Con su quinta entrega, Watchmen nos presenta su mejor capítulo hasta la fecha y, sin ir más lejos, uno de los mejores capítulos que ha dado la televisión en general en este 2019. Utilizando como catalizador uno de los elementos fundamentales del cómic original y gracias a una soberbia interpretación de Tim Blake Nelson, el episodio se permite seguir expandiendo este universo a través de una historia íntima y personal.


Por Javier Puma

En noviembre de 1985, un joven Wade Tillman llega a una feria de juegos en Nueva Jersey, junto a su grupo religioso, para compartir la palabra del Señor. De inmediato, es atraído por una hermosa y resuelta joven que lo conduce a una solitaria casa de espejos donde comienza a desnudarlo para tener sexo. Pero todo resulta ser una broma pesada y ella se escapa con su ropa. Wade, solo y desnudo frente a su humillante reflejo se recrimina por haber sido tan crédulo. Él entró en tentación. Él merece un castigo. Y para su mala suerte lo obtiene. Primero un estruendo, y segundos después una terrible explosión lo deja inconsciente. Al despertar, abundan cuerpos sin vida por toda la feria ante un Wade en pánico y aturdido que no logra entender lo que sucede. La abrumadora explicación: un calamar gigantesco caído del cielo en medio de Nueva York, que además produjo un sismo psíquico, afectando a millones de personas.
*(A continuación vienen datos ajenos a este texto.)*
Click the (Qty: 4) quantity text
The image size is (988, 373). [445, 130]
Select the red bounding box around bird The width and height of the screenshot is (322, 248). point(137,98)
La primera adaptación a imagen real de uno de los eventos culminantes del cómic de Alan Moore y Dave Gibbons, resulta un momento de auténtico terror lovecraftiano.

Tras esta traumática noche, Wade ahora adulto, vive constantemente con miedo. Divorciado y un tanto ermitaño, él mantiene un bunker y docenas de sistemas de seguridad, preparado por si cae otro monstruo intergaláctico a la Tierra. Para ganarse la vida, utiliza su peculiar habilidad para detectar las mentiras para su trabajo como consultor en investigaciones de focus group, así como también en su otro trabajo como policía enmascarado, bajo el nombre en código de Looking Glass. Para nada casualmente su máscara reflejante está hecha de un material que lo protege de “ataques psíquicos”. Cuando no utiliza esa máscara, la reemplaza por un gorra que esconde el mismo material. Irónicamente, Wade también coordina un grupo terapéutico para afectados por el atentado. Y aunque él los guía, en sus propias palabras, hacia la luz al final del túnel, Wade sabe por dentro lo hundido que él mismo se encuentra en él. Tim Blake Nelson interpreta al personaje con una melancolía que se percibe hasta cuando tiene la máscara puesta. Algo que es incluso más evidente cuando tras ser secuestrado por la Séptima Caballería, descubre la verdad sobre el atentado. Aquel calamar gigante no es fruto de ninguna raza alienígena sino parte del maquiavélico plan de Adrian Veidt para lograr la paz mundial. De pronto, todo lo que Wade creía, su miedos más profundos, el sentido de su vida entera, carecen ya de significado.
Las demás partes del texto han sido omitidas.